No pharmacokinetic information is available that examines MEZAVANT in different races.

Hepatic Insufficiency

No pharmacokinetic information is available for patients with hepatic impairment (see Warnings and Precautions – Hepatic/Biliary/Pancreatic, AdverseReactions).

Renal Insufficiency

No pharmacokinetic information is available for patients with mild, moderate and severe renal impairment (see Warnings and Precautions - Renal, AdverseReactions).

Genetic Polymorphism

Mesalamine is principally metabolised by NAT-1. Although this enzyme is known to be subject to genetic polymorphism, NAT-1 genotypes have been shown not to be predictive of mesalamine efficacy or toxicity.

Storage and Stability

Store at room temperature 15°C to 25°C; excursions permitted to 30°C.

Dosage Forms, Composition and Packaging

MEZAVANT tablets are available as red-brown ellipsoidal film-coated tablets containing 1.2g of mesalamine, and debossed on one side with S476.

The MEZAVANT delayed- and extended-release tablet contains a core of 5-aminosalicylic acid (5-ASA; mesalamine), 1200mg, formulated with MMX Multi Matrix System technology. The tablet is coated with a gastro-resistant film of methacrylic acid – methyl methacrylate copolymer (1:1) and methacrylic acid – methyl methacrylate copolymer (1:2), which are designed to delay the initial release of mesalamine until exposure to approximately pH 7 and above, normally in the terminal ileum. A consistent and sustained release was observed across the pH range 6.8 to 7.2. The MMX technology uses a matrix of lipophilic and hydrophilic excipients which, along with the gastro-resistant coating, facilitate the delayed and extended delivery of effective concentrations of mesalamine through the entire colon with limited systemic absorption.

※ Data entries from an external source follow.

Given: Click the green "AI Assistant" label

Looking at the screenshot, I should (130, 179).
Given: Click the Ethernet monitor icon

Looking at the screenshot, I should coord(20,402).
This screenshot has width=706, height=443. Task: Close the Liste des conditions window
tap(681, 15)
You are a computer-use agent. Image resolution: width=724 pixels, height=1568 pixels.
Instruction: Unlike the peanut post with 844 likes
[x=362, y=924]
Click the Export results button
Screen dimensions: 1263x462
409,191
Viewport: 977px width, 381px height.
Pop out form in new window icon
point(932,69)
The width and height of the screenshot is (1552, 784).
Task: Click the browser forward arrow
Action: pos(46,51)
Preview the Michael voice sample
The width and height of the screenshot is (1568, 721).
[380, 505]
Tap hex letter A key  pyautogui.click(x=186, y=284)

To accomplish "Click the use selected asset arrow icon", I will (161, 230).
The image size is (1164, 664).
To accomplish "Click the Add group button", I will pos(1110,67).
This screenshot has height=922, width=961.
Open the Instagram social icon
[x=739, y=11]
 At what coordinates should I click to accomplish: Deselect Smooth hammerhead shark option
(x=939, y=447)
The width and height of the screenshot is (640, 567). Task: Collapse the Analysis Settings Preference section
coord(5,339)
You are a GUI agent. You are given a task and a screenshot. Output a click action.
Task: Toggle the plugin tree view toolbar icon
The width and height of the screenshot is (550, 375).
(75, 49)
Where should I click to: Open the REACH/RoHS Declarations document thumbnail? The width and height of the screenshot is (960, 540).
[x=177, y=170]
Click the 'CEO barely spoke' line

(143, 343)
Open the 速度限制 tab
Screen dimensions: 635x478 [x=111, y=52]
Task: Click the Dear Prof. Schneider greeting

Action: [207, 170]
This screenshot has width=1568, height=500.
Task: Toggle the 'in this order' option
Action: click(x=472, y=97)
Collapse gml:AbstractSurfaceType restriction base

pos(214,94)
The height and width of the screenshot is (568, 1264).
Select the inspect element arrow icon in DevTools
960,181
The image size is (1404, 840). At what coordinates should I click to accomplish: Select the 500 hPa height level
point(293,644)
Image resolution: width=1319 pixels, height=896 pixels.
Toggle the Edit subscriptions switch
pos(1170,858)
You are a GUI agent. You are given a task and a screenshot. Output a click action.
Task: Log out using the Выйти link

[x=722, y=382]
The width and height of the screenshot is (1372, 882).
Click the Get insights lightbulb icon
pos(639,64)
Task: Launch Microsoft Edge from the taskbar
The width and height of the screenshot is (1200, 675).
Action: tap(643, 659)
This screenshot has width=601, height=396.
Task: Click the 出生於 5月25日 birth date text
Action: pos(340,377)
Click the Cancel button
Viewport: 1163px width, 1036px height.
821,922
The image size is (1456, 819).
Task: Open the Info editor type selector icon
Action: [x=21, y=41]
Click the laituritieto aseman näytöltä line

The inactive ingredients of MEZAVANT tablets are carnauba wax, magnesium stearate, methacrylic acid – methyl methacrylate copolymer (1:1), methacrylic acid – methyl methacrylate copolymer (1:2), polyethylene glycol (macrogol) 6000, red ferric oxide (E172), silica (colloidal hydrated), sodium carboxymethylcellulose, sodium starch glycolate (type A), stearic acid, talc, titanium dioxide (E171), and triethylcitrate.

MEZAVANT tablets do not contain gluten, lactose or phthalates.

MEZAVANT tablets are supplied in opaque high density polyethylene (HDPE) bottles of 60 or 120 tablets with child-resistant closure.